§ **What you have to do**
Give the rows from the start through the line with "(254, 240)." again, replacing "Describe" with "Explain" and leaving everything else unchanged.

§ **Provided material**
________________________

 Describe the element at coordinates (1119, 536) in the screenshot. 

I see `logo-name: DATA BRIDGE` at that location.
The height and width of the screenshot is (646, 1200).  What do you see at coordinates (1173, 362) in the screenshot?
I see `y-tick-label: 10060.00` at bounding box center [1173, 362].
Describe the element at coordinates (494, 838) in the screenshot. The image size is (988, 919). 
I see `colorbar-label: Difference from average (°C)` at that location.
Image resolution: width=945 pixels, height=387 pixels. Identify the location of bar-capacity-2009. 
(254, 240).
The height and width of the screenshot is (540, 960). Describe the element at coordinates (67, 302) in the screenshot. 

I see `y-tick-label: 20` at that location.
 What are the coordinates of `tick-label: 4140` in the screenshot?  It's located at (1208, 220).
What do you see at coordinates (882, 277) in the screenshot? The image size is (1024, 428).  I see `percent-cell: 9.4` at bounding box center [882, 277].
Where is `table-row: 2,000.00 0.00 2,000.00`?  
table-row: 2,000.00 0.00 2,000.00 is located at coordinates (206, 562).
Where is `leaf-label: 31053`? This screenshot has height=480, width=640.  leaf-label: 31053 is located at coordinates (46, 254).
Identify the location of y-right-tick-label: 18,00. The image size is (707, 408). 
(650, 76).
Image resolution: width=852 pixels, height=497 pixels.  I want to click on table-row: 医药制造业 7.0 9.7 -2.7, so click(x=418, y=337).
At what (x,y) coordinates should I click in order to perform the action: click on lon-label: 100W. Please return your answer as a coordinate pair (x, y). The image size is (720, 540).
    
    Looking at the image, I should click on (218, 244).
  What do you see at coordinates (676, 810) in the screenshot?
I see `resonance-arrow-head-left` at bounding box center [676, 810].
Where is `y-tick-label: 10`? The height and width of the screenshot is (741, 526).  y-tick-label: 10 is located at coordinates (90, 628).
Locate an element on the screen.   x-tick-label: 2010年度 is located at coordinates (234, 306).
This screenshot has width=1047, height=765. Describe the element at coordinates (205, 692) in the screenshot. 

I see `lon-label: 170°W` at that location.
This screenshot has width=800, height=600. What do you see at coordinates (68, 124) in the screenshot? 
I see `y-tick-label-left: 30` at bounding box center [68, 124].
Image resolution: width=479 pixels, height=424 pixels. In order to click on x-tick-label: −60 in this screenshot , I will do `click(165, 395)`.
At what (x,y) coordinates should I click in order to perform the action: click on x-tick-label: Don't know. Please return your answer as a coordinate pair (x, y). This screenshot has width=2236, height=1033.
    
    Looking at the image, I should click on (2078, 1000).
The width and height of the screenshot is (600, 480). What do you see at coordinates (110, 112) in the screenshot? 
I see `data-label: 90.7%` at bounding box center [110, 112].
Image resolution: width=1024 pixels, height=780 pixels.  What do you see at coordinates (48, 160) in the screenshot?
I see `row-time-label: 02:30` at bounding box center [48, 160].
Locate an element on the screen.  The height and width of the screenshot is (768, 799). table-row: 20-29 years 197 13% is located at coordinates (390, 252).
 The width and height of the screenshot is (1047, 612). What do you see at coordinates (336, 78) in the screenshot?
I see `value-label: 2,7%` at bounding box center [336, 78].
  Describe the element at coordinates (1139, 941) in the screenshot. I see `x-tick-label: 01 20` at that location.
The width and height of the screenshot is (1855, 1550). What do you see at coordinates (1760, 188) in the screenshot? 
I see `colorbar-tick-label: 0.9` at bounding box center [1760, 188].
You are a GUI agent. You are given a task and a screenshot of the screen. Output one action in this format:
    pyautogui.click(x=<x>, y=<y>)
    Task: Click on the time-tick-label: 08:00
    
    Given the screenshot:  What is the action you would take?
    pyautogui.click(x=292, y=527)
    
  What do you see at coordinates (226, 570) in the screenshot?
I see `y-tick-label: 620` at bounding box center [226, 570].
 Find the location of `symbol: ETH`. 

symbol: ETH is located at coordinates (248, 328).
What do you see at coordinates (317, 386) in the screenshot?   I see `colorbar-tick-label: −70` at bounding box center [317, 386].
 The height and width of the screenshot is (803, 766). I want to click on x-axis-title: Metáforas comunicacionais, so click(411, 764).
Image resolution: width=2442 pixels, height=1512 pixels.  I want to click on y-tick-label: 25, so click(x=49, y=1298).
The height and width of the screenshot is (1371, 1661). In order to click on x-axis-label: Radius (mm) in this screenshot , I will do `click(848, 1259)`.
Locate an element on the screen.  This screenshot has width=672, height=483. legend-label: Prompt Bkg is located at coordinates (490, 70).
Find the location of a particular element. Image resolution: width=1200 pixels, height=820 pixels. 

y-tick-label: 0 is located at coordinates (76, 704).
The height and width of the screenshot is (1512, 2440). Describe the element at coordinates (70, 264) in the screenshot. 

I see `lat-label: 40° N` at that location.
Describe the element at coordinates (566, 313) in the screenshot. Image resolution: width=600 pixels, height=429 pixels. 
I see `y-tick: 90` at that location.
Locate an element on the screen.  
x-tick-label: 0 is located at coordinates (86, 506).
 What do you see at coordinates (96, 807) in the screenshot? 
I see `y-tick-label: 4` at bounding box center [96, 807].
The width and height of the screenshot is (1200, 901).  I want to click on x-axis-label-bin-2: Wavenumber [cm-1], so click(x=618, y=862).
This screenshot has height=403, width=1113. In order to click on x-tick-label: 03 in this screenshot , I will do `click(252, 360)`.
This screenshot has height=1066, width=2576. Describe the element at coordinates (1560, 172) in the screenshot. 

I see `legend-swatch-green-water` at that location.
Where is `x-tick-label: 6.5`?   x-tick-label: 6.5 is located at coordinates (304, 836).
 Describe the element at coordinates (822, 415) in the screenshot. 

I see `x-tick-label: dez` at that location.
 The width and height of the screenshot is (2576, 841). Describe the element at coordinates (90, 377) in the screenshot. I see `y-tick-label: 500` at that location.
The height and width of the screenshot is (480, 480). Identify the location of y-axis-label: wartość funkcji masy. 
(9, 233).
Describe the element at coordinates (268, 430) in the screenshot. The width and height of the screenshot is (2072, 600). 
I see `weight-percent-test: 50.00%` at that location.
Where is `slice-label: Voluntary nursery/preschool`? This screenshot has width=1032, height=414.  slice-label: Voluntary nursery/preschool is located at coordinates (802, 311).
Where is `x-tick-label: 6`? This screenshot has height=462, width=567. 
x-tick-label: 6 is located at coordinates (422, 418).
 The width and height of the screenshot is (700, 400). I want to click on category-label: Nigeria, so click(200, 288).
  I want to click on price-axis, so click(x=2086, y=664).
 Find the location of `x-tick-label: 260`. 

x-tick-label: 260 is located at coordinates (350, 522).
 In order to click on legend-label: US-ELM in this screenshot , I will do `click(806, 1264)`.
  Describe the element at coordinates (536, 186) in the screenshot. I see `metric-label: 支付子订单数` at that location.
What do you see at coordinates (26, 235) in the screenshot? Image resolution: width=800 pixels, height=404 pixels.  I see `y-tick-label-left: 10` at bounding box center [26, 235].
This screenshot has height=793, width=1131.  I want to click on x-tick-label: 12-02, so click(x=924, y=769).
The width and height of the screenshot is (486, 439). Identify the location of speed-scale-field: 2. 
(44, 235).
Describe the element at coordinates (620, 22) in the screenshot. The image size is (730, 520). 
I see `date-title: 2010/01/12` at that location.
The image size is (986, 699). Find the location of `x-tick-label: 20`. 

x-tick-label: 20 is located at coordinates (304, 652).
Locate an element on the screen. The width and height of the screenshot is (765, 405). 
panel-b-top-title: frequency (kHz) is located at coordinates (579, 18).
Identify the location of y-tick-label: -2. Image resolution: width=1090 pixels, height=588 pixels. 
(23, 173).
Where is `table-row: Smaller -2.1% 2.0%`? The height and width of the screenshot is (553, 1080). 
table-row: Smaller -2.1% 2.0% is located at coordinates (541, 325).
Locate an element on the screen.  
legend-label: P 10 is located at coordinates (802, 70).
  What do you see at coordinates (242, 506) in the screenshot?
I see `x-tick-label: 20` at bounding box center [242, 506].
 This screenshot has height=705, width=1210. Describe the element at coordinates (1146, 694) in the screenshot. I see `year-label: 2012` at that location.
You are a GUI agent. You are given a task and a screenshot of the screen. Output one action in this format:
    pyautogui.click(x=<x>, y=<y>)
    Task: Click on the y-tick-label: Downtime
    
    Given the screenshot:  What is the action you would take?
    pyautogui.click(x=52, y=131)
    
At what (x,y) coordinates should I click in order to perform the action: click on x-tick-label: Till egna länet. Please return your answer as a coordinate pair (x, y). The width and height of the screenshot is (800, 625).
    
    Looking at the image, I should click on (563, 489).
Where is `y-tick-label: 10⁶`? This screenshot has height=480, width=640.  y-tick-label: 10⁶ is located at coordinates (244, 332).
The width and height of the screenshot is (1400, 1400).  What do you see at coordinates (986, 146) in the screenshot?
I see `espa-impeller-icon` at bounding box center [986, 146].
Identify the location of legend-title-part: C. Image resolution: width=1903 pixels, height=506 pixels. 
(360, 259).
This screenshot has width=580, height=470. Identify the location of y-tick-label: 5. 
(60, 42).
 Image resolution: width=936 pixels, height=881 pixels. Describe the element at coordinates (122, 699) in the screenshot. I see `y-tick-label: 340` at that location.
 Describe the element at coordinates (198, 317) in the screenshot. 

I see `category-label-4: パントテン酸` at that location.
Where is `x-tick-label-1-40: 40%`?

________________________

§ **Output for this exercise**
 Explain the element at coordinates (1119, 536) in the screenshot. 

I see `logo-name: DATA BRIDGE` at that location.
The height and width of the screenshot is (646, 1200).  What do you see at coordinates (1173, 362) in the screenshot?
I see `y-tick-label: 10060.00` at bounding box center [1173, 362].
Explain the element at coordinates (494, 838) in the screenshot. The image size is (988, 919). 
I see `colorbar-label: Difference from average (°C)` at that location.
Image resolution: width=945 pixels, height=387 pixels. Identify the location of bar-capacity-2009. 
(254, 240).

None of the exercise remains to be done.